If you somehow managed to miss out on Amazon’s 99-cent deal for Lady Gaga’s newest album on Monday, fear not. Amazon is now offering “Born This Way” for a buck again today — and this time, the company says its servers won’t collapse under the onslaught of rabid music fans.
Amazon’s initial Gaga album deal was a deft move to undercut the competition (the album is available for $11.99 on iTunes, $15.99 with “extras”), and it was also a brilliant way to promote its recently launched Cloud Player. Buying this, or any digital album from Amazon at the moment grants users a free upgrade to 20 gigabytes of cloud storage.
But the company clearly bit off more than it could chew. Its servers crumbled under the load, and it took hours for many users to completely download the album.

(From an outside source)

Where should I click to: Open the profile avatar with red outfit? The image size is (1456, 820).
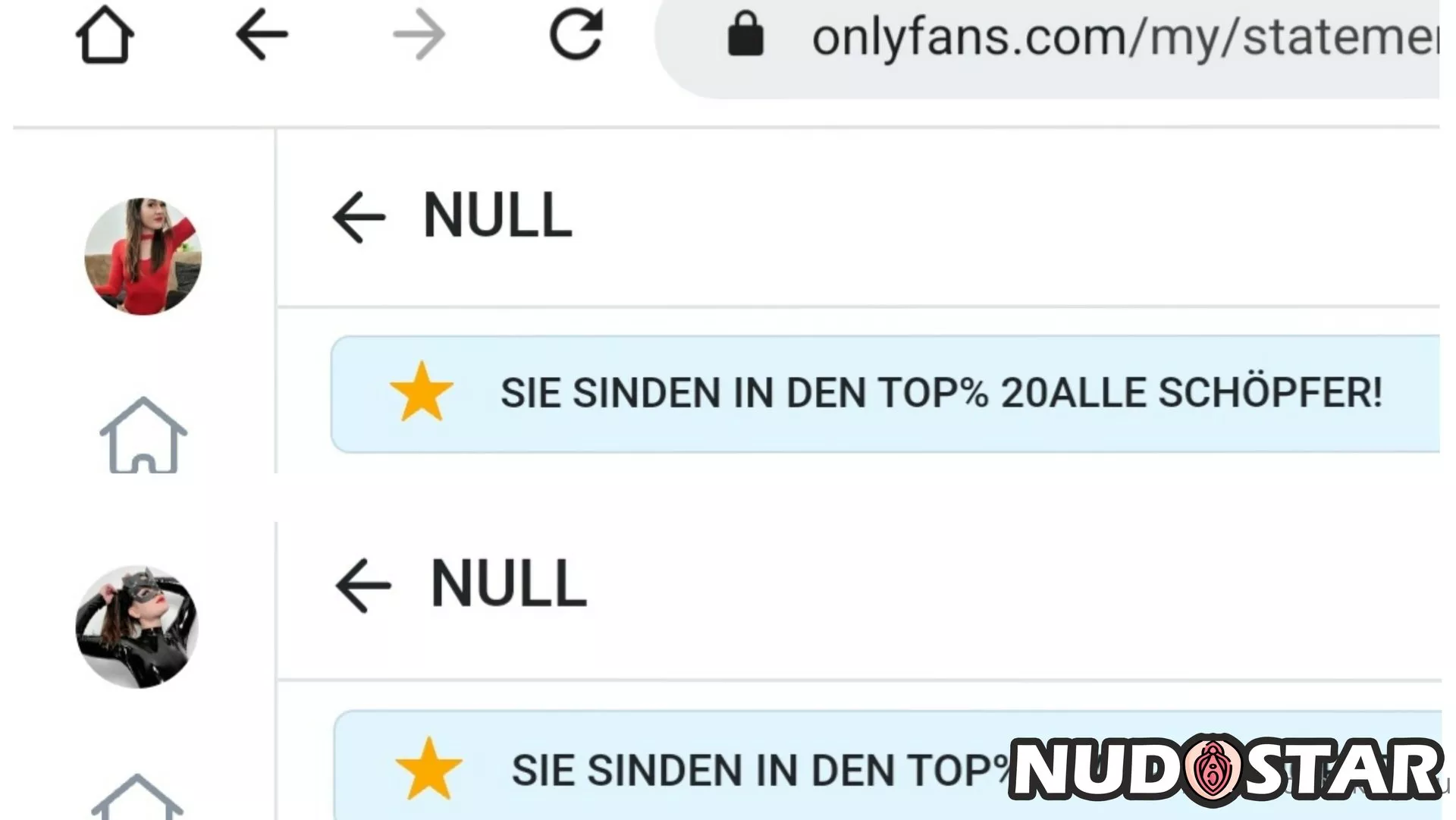click(x=143, y=256)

What was supposed to be a demonstration of Amazon’s cloud and media superiority ended up feeling more reminiscent of its recent massive cloud infrastructure failure. And perhaps worst of all, it didn’t seem like Amazon had learned much about customer service from that debacle, offering up only an unapologetic tweet about experiencing “very high volume.”
Note to Amazon: your customer service desperately needs a human face. The company’s breakdown of its previous cloud computing failure was a nearly 6,000 word block of engineering jargon that failed to apologize to customers until the very end.
In a press release today, Amazon director of Music Craig Pipe confirmed that demand for Gaga’s album “definitely melted some servers.” He continued, “So we’re doing it again, and this time we’re ready.”
The company didn’t elaborate on how exactly it’s preparing for this next onslaught of traffic. But I assume it will involve not grossly underestimating the popularity of Lady Gaga.